The minister, who is said to be in London for heart treatment, is accused by the National Accountability Bureau (NAB) of possessing assets disproportionate to his declared sources of income.
During the hearing, Ishaq Dar’s secondary counsel, Ayesha Hamid, requested the court to grant her client exemption from appearance on medical grounds and argued that the court should continue the case by approving the appointment of a legal representative.
Interestingly, Dar nominated Zafir Khan as his pleader, the same person who pleaded on behalf of Nawaz Sharif while he was in London attending to his wife.
After initially reserving its judgement on the application, the court declared that Dar must appear in the court himself and he could then file an application stating he wants to be represented by a pleader.
The court upheld the bailable arrest warrants previously issued against Dar and doubled the surety ordered against the warrants from Rs1 million to 2m. The hearing of the case was adjourned until November 14.

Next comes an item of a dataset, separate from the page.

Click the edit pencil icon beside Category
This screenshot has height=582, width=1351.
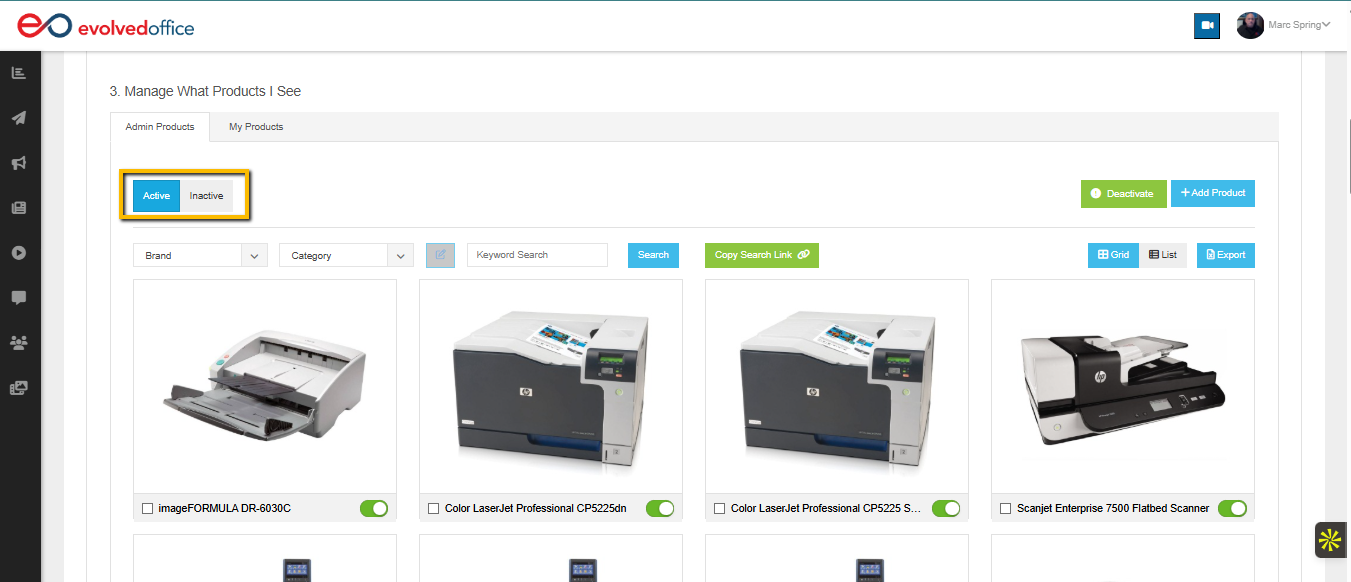coord(440,255)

The judge observed that when the minister appears next, the court will have a separate medical examination conducted to ascertain the nature of Dar’s ailment.
The court further ordered Dar’s bail guarantor to ensure the minister’s presence at the next hearing, warning that the surety bond of Rs 5 million would be confiscated in case of a no-show.
DAR MAY NOT RETURN:
Prime Minister Shahid Khaqan Abbasi had earlier told journalists that Ishaq Dar may not return to Pakistan in the near future.
Earlier, the anti-graft watchdog’s Lahore office had ordered all departments concerned and banks to freeze Dar’s accounts as well as any moveable or immovable assets that he owns in Pakistan and had also issued arrest warrants against him for not appearing before the court.
The Supreme Court (SC), in its Panama Papers case verdict, had ordered NAB to investigate the accused named in the report filed by the Joint Investigation Team (JIT).
The JIT had pointed out an exorbitant increase in Dar’s assets from 2008 to 2009. NAB authorities summoned the minister but he did not appear for investigation, arguing that NAB could not investigate him as he had filed a review petition in the apex court.
The Federal Board of Revenue (FBR) had reportedly submitted Dar’s tax return data from the last 20 years to NAB. The SECP had also handed over the records of seven companies owned by the minister and his family members to the anti-corruption watchdog.
Dar is a close relative of Sharif and was among the select few who had direct access to the Prime Minister’s Office.
Dar, who virtually acted as the deputy prime minister and headed over 45 government committees, had lost Sharif’s trust during the Panama Papers investigation when the former premier was informed that his finance minister was looking to strike a deal with the investigators, as he had done in 2000 in the Hudaibiya Paper Mills case.